Unfortunately that’s forbidden by the GitHub terms of service:
Actions should not be used for:
[…]
if using GitHub-hosted runners, any other activity unrelated to the production, testing, deployment, or publication of the software project associated with the repository where GitHub Actions are used.
edit: and it requires a GitHub account. I still have one so I can contribute to other people’s projects, but many people don’t
I’m sorry some folks aren’t excited about FlakeHub, but that is okay. We’ve made it because it solves real problems we’ve experienced, and I think it is going to make a big difference in the community. We’re all contributing to the project in the ways we want to, and this is an example of that.
We see flakes as the future of Nix, and we’re unabashedly working to make that true. One way we’re doing that is using flakes extensively every day and exposing ourselves to the bugs, papercuts, and pain points. We often deeply research and resolve these problems upstream, without fanfare or posting on Discourse.
I think we have the common goal of growing and improving Nix, and we’re glad to be doing it together. We would love to see a continuation of RFC-144 accepted into Nix upstream. The version resolving feature of FlakeHub is a bandaid that works until the upstream project has a comparable feature. In my opinion, it is a good thing to do experiments like this without committing the entire project to it.
If you have been working to resolve things upstream, then now’s a good time to mention it. Because as far as I know, all of the major problem with Flakes are still as unaddressed as they were years ago and I have not seen any contributions by DetSys in that direction, but maybe I just missed it?
Yet the RFC was closed due to lack of interest. If you knew about it, why not help out with such efforts? Similarly, I also don’t recall anybody from DetSys participating in RFC 136 (not that it’s a big milestone, but it’s going in the right direction).

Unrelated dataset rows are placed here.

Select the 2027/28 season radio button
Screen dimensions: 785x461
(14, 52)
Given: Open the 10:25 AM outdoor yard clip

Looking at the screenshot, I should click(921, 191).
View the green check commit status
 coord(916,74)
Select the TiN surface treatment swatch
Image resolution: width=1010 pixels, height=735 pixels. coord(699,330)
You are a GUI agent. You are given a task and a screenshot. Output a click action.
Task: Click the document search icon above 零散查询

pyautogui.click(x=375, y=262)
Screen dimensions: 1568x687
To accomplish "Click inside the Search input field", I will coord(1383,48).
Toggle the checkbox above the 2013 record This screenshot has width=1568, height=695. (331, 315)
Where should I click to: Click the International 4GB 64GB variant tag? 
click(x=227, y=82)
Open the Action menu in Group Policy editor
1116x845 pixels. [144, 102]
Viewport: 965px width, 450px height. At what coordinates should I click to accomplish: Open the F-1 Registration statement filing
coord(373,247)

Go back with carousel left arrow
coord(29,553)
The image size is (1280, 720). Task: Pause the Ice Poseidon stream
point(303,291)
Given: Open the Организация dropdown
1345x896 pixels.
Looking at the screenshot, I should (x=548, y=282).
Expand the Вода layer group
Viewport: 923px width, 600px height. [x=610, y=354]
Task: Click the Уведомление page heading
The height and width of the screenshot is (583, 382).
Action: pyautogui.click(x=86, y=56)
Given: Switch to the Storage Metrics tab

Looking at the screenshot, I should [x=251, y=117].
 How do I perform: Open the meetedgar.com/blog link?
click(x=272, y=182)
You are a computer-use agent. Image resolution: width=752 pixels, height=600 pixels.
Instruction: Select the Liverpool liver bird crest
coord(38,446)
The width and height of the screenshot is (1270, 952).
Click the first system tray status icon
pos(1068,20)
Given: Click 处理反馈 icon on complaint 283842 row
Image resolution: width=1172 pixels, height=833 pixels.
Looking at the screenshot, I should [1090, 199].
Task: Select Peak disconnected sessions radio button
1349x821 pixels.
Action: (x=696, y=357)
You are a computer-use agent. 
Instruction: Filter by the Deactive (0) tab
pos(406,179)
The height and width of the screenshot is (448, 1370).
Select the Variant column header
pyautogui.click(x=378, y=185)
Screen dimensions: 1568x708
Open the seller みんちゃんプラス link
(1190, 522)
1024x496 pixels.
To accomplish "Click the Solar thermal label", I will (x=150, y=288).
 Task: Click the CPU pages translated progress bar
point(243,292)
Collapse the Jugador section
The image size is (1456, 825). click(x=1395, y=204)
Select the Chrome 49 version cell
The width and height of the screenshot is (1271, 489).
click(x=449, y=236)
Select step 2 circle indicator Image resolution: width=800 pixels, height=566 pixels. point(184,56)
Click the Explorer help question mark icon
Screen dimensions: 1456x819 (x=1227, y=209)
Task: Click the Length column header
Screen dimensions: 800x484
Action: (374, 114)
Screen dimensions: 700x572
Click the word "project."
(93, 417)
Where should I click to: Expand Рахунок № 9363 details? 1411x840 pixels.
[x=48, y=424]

Ok so here’s another question, couldn’t this be added to nixos-search, as it’s already an official and very popular tool? If DetSys truly feels FlakeHub is solving a real problemsthe Nix ecosystem suffers from, why not add it to Nix itself, even if for now it just means adding it tom the officialsearch.nixos.org website?
It feels like it’s a common occurrence for DetSys to make an announcement on Discourse about a project they’ve been working on in private rather than helping with already existing community or official efforts, just like what happened with zero-to-nix.com and its feedback from the community. The lack of transparency isn’t a good look.
If you feel like the already existing efforts/projects aren’t being done right or are going in the wrong direction, can’t you communicate that publicly instead of starting (in private) a brand new third-party project? (Especially when it comes to something you claim it “solves real problems” and that it will make “a big difference in the community”)
We often deeply research and resolve these problems upstream,
What went wrong in FlakeHub’s case? Why was this not resolved in upstream? (maybe search.nixos.org?) It seems search.nixos.org already supports some sort of Flake-related functionality.
I would be very happy if Flakes just became a Determinate Systems project that was not part of the Nix repo. I don’t like maintaining Flakes, and if they were taken over like that then they would not longer be partially my problem (as a Nix Team member). Determinate Systems can them evolve them as they see fit. Win—Win!
I think that the way in which this was developed and in which it is being presented makes it very clear that you are not doing this for the good of the community, since in that case you could have involved the community, developed this in the open as part of the nix FOSS project, and offered to host it on community infrastructure.
But you didn’t do any of that, and I don’t think we need a proprietary walled garden as part of the nix ecosystem.